Algae And Wastewater Could Fuel The Future
Clean water and clean fuels are two of the most pressing issues humanity faces in the coming decade, and Algae Systems may have the solution to both. Developed over the past five years, the system takes wastewater out to sea, where it is mixed and cleaned with algae, over time producing fresh water, renewable biofuel, and potent fertilizer…all at one time.
The New York Times reports that Algae Systems is headed by CEO Matthew Atwood, who is both a businessman and chemist, Algae Systems has the financial backing of the Grateful Dead’s John Perry Barlow and billionaire Edgar Bronfman Jr. What convinced these two big names to sign on with the concept of converting pond scum into oil products? The phrase “hydrothermal liquefaction” may have had something to do with it.
Before we get to that part though, first waste water is taken out to the ocean where it’s stored in bags anchored to the sea floor where a combination of sunlight and the churning movement of the waves promotes the algae growing process. Once it’s fully bloomed, the algae is scrapped off of the now-clean water, which can then be sent back to the mainland for consumer use.
The algae, meanwhile, undergoes the aforementioned hydrothermal liquefaction process, which compresses and heats the algae to up to 550 degrees Fahrenheit, turning the algae into crude oil. This oil can then be refined into gasoline, diesel, or jet fuel, a particularly promising premise that the U.S. Navy is already using to power jet fighter planes.
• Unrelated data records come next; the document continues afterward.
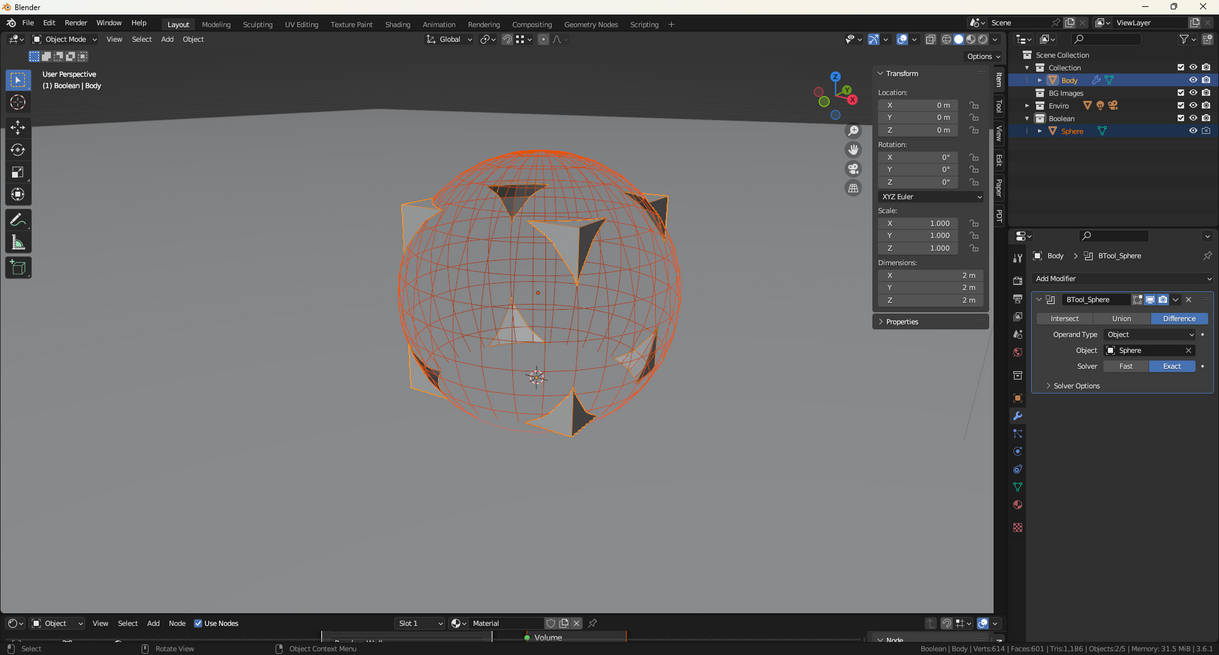The width and height of the screenshot is (1219, 655).
Task: Open the Add Modifier dropdown
Action: point(1122,279)
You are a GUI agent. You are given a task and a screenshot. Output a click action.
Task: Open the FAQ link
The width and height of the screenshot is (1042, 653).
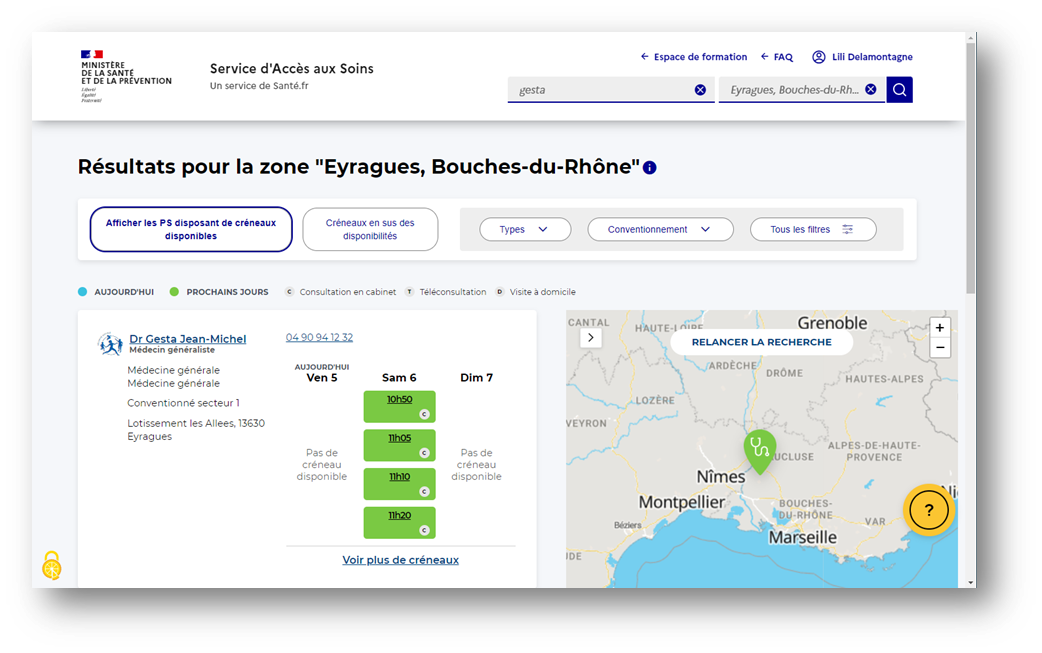776,57
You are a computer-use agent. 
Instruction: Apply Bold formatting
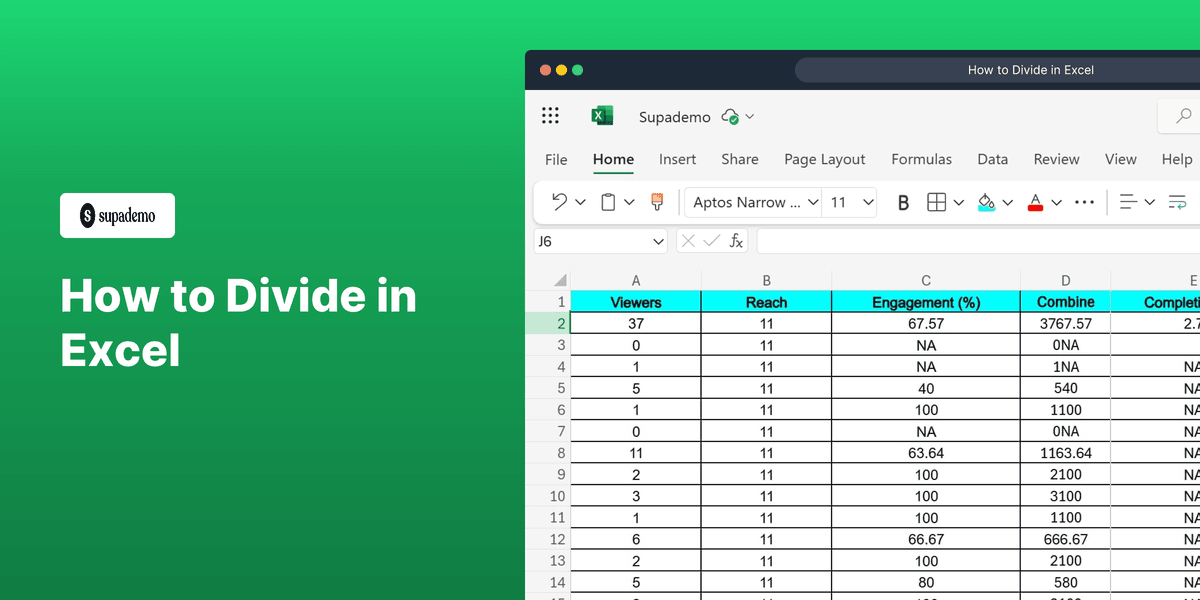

The third and final byproduct of this process is a potent and renewable fertilizer, and a pilot plant down in Alabama has been successfully treating 40,000 gallons of wastewater every day, producing about 3,000 gallons of usable fuel per year.
While that isn’t going to solve our climate change woes on its own, Algae Systems could play a huge part in providing both clean water and sustainable fuels to future generations.